To do -
The full set of entries needs to be reproduced exactly.

Input data -
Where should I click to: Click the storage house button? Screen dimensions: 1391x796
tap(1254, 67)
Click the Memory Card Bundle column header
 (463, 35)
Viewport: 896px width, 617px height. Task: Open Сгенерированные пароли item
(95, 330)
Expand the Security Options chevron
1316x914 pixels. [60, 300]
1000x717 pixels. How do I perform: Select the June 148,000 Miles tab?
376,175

Solution -
Where should I click to: Click the storage house button? Screen dimensions: 1391x796
tap(1254, 67)
Click the Memory Card Bundle column header
 (463, 35)
Viewport: 896px width, 617px height. Task: Open Сгенерированные пароли item
(95, 330)
Expand the Security Options chevron
1316x914 pixels. [60, 300]
1000x717 pixels. How do I perform: Select the June 148,000 Miles tab?
376,175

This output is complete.